Finding where a function equals zero is one of the most common computational problems in mathematics. Newton’s method, also called the Newton-Raphson method, is an iterative algorithm that converges remarkably fast when it works. The idea is simple: approximate the function by its tangent line at the current guess, find where the tangent crosses zero, and use that as the next guess. Repeat until you are close enough.
Mathematically, if x_n is your current guess, the next guess is x_(n+1) = x_n - f(x_n) / f’(x_n). This requires evaluating both the function and its derivative at each step. The Newton-Raphson calculator implements this algorithm and shows you the convergence history step by step.

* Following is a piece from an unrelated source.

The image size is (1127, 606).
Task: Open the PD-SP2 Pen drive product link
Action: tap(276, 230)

Newton’s method converges quadratically, meaning the number of correct digits roughly doubles with each iteration. Starting with one correct digit, you get two, then four, then eight. This is dramatically faster than the bisection method (which converges linearly) or the secant method (which converges at about 1.618 digits per step). For well-behaved functions near a simple root, Newton’s method reaches machine precision in just a handful of iterations.

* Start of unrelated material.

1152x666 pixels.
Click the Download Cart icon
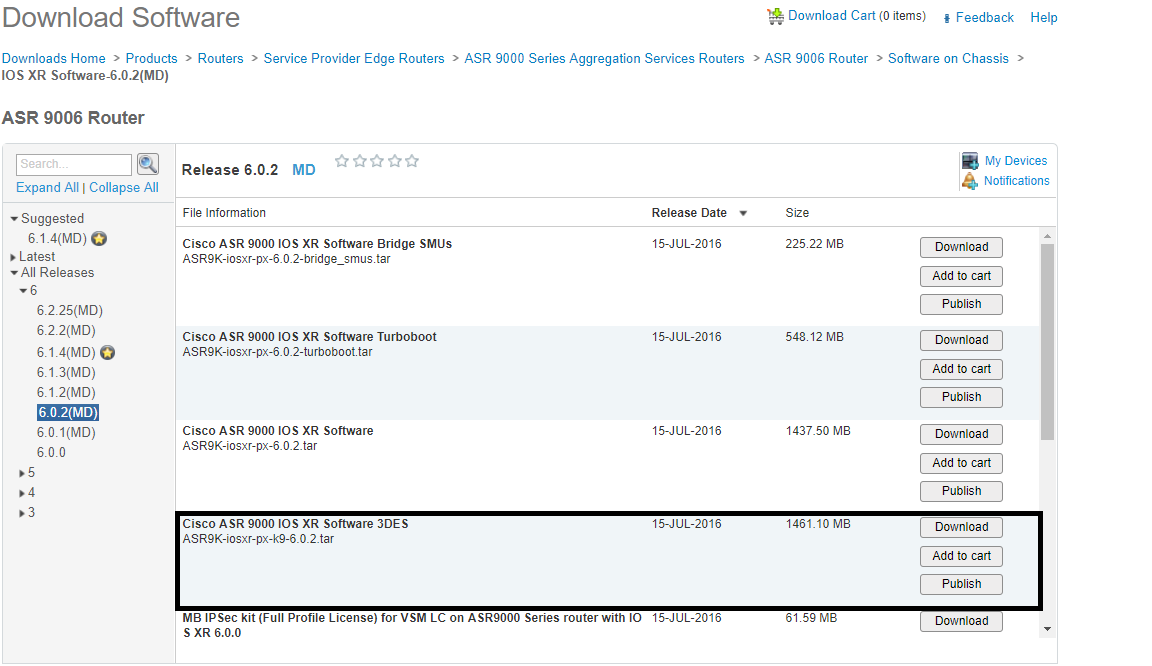point(776,16)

The method can fail in several ways. If the derivative is zero or very small, the tangent is nearly horizontal and the next guess shoots off to infinity. If the initial guess is far from the root, the method may converge to a different root or not converge at all. For functions with multiple roots, convergence depends on the starting point. Drawing a picture of the function and its tangent lines helps predict behavior.
Modified Newton methods handle cases where the derivative is expensive or impossible to compute. The secant method approximates the derivative using two previous function values. The quasi-Newton method (BFGS) builds up an approximation to the second derivative over multiple steps. These variants are essential in optimization, where evaluating the gradient of a loss function over millions of parameters is the core computational bottleneck.
In machine learning, gradient descent is a first-order optimization method related to Newton’s approach. Instead of finding roots, it minimizes a loss function by stepping in the direction opposite the gradient. Newton’s method itself can be used for optimization by finding roots of the gradient. Second-order methods like Newton’s method converge faster than gradient descent but require computing and inverting the Hessian matrix, which is expensive for high-dimensional problems.
Our polynomial root finder also uses Newton’s method internally for polynomials of degree 3 and higher. It tries multiple starting guesses to find all roots, which works well in practice for most polynomials you encounter.
The Fractal nature of Newton’s method in the complex plane is visually stunning. Coloring each point by which root Newton’s method converges to (starting from that point) produces intricate, infinitely detailed boundary patterns called Newton fractals. These images beautifully illustrate that even simple algorithms can exhibit extraordinarily complex behavior.